„Będziesz karany” – Amadeusz Ferrari z mocnym przesłaniem do Pawła Jóźwiaka!
Nie zdzierżył Amadeusz Ferrari zachowania Pawła Jóźwiaka, który popchnął Jacka Muranskiego na wczorajszej ceremonii ważenia przed galą PRIME MMA 7.
W bitewne tany pójdą dzisiaj Jacek Murański i Paweł Jóźwiak, wieńcząc konflikt, który eskalował w ułamku sekundy. Atmosfera jest tak napięta, że do pierwszych rękoczynów doszło już wczoraj, kiedy wspomniana dwójka stanęła do F2F-a.
Paweł Jóźwiak zaczął nieelegancko, odpychając przeciwnika na tyle mocno, iż ten upadł na ziemię – i dobrą chwilę zajęło mu, żeby powrócić na nogi. To nie mogło pozostać bez odpowiedzi Murana. Jacek Murański próbował kilkukrotnie sięgnąć rywala – podobno raz trafił nawet 49-latka.
Ferrari stoi murem za Murańskim!
Na awanturę zareagował Amadeusz Ferrari, rugając Pawła Jóźwiaka. Popularny freak nie pozostawił suchej nitki na prezesie Fight Exclusive Night, zwiastując mu również klęskę w pojedynku z Murańskim.
Amadeusz na poparcie swoich słów oraz jeszcze większe dokręcenie śruby, załączył zdjęcie Pawła Jóźwiaka po zaskakującej porażce z Marcinem Najmanem.
Będziesz karany za te głupie zachowanie.
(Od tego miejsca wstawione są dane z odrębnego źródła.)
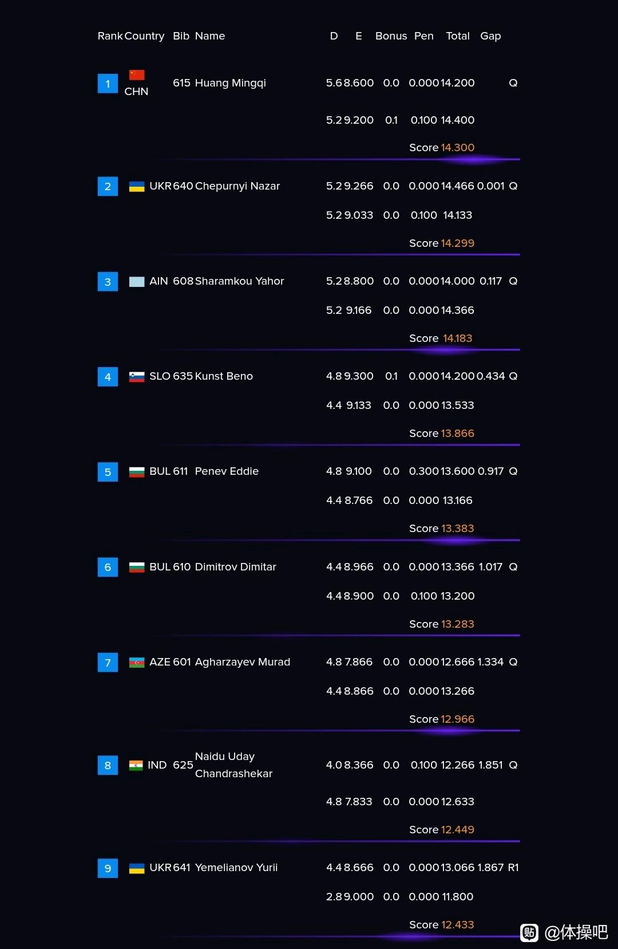Click the Slovenia flag beside Kunst Beno

137,377
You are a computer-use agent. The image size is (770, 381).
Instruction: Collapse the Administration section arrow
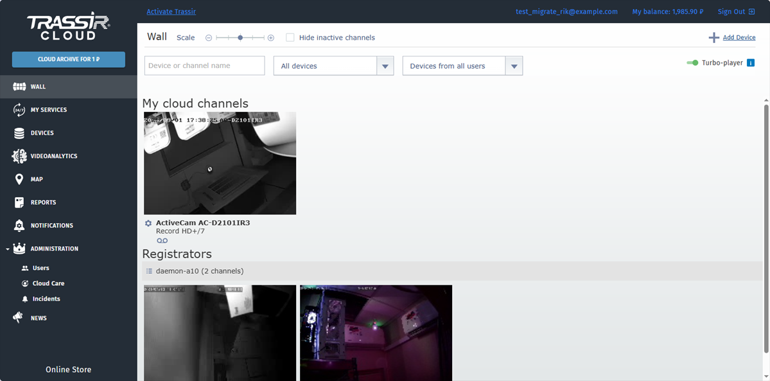7,249
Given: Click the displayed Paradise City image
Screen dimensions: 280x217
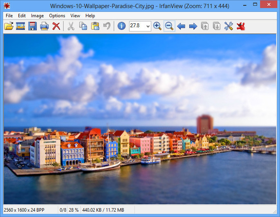Looking at the screenshot, I should tap(140, 119).
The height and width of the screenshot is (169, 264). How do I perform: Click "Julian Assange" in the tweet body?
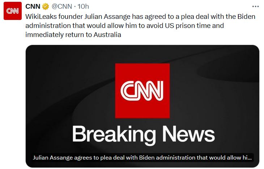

Przypomnij sobie tę sytuację Pawełku, bo jutro powtórka z rozrywki tylko dużo grubiej, jak przeprosisz po wpier… od Pana Jacka Murańskiego, to ci wybaczę. Póki co jedziemy z tobą! Ty już wiesz Pawełku, ty już wiesz…
Gwoli przypomnienia, prezes FEN był dużym faworytem przed rewanżowym starciem z częstochowianinem, ponieważ poprzednio zdemolował go w zaledwie 16 sekund. Historia lubi się powtarzać – jednak nie w tym przypadku.
ZOBACZ TAKŻE: Już dziś świetnie zapowiadająca się gala Strike King! Szczegóły transmisji!
Najman zaskoczył Jóźwiaka – i nie tylko – pewnie wygrywając na kartach punktowych. Czy dzisiaj Muran również zdoła obrócić karty na swoją korzyść? To się jeszcze okaże.